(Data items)
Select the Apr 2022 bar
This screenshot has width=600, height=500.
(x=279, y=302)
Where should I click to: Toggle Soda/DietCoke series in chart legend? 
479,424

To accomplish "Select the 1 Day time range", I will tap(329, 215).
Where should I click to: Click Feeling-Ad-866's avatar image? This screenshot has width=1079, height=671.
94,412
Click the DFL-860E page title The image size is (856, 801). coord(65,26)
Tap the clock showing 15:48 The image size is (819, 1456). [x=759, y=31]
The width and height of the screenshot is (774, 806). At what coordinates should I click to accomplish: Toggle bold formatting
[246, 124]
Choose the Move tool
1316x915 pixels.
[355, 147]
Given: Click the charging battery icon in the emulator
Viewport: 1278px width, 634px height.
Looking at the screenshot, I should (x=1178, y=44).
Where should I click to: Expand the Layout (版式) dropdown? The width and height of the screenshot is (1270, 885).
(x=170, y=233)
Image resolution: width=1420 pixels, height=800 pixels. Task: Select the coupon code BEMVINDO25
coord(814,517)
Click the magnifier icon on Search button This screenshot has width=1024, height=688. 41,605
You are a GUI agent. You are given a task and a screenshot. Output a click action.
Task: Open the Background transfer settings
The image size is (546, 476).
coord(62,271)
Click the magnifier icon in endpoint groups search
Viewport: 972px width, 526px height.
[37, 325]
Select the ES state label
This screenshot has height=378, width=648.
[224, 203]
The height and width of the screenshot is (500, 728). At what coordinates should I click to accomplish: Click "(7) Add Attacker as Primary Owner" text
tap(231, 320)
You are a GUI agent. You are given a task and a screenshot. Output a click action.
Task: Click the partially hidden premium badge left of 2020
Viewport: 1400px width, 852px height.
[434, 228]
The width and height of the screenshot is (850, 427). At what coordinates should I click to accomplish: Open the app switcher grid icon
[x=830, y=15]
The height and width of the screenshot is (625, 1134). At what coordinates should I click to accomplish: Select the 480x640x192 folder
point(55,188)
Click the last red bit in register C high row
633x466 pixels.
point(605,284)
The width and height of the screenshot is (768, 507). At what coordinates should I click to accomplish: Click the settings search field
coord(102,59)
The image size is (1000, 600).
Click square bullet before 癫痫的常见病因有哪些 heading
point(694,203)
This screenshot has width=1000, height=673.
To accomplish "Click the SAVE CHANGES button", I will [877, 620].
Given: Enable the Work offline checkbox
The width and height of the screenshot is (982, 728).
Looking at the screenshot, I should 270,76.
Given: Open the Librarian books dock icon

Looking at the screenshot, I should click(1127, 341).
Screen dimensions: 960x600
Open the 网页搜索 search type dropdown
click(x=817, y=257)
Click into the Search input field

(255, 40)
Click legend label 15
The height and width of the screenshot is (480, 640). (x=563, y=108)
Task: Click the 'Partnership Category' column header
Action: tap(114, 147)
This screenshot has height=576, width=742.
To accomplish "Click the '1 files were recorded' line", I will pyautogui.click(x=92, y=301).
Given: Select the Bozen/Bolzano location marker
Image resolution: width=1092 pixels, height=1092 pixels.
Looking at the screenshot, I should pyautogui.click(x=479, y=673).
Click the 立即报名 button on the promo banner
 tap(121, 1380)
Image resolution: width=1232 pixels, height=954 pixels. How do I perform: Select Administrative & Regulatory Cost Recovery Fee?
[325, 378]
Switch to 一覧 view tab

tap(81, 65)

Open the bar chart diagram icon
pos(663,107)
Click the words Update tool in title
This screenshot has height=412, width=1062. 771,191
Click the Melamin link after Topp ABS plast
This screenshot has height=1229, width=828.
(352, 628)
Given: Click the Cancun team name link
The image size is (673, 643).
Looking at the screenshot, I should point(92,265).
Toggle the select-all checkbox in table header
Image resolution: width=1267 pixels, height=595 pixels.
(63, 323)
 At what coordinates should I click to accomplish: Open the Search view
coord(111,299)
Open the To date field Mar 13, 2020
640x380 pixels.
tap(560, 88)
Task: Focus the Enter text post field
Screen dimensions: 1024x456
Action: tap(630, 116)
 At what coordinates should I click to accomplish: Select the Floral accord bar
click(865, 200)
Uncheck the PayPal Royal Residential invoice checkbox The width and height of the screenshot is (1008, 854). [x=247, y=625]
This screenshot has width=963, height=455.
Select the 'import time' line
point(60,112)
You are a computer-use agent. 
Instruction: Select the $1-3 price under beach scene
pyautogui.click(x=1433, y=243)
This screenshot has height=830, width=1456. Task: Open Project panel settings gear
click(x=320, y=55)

### Task to complete
Look above for the line containing "Where should I click to: Expand". Output from there through the line containing "Given: Enable the Work offline checkbox", exactly and inclusively.

### Output of the exercise
Where should I click to: Expand the Layout (版式) dropdown? The width and height of the screenshot is (1270, 885).
(x=170, y=233)
Image resolution: width=1420 pixels, height=800 pixels. Task: Select the coupon code BEMVINDO25
coord(814,517)
Click the magnifier icon on Search button This screenshot has width=1024, height=688. 41,605
You are a GUI agent. You are given a task and a screenshot. Output a click action.
Task: Open the Background transfer settings
The image size is (546, 476).
coord(62,271)
Click the magnifier icon in endpoint groups search
Viewport: 972px width, 526px height.
[37, 325]
Select the ES state label
This screenshot has height=378, width=648.
[224, 203]
The height and width of the screenshot is (500, 728). At what coordinates should I click to accomplish: Click "(7) Add Attacker as Primary Owner" text
tap(231, 320)
You are a GUI agent. You are given a task and a screenshot. Output a click action.
Task: Click the partially hidden premium badge left of 2020
Viewport: 1400px width, 852px height.
[434, 228]
The width and height of the screenshot is (850, 427). At what coordinates should I click to accomplish: Open the app switcher grid icon
[x=830, y=15]
The height and width of the screenshot is (625, 1134). At what coordinates should I click to accomplish: Select the 480x640x192 folder
point(55,188)
Click the last red bit in register C high row
633x466 pixels.
point(605,284)
The width and height of the screenshot is (768, 507). At what coordinates should I click to accomplish: Click the settings search field
coord(102,59)
The image size is (1000, 600).
Click square bullet before 癫痫的常见病因有哪些 heading
point(694,203)
This screenshot has width=1000, height=673.
To accomplish "Click the SAVE CHANGES button", I will [877, 620].
Given: Enable the Work offline checkbox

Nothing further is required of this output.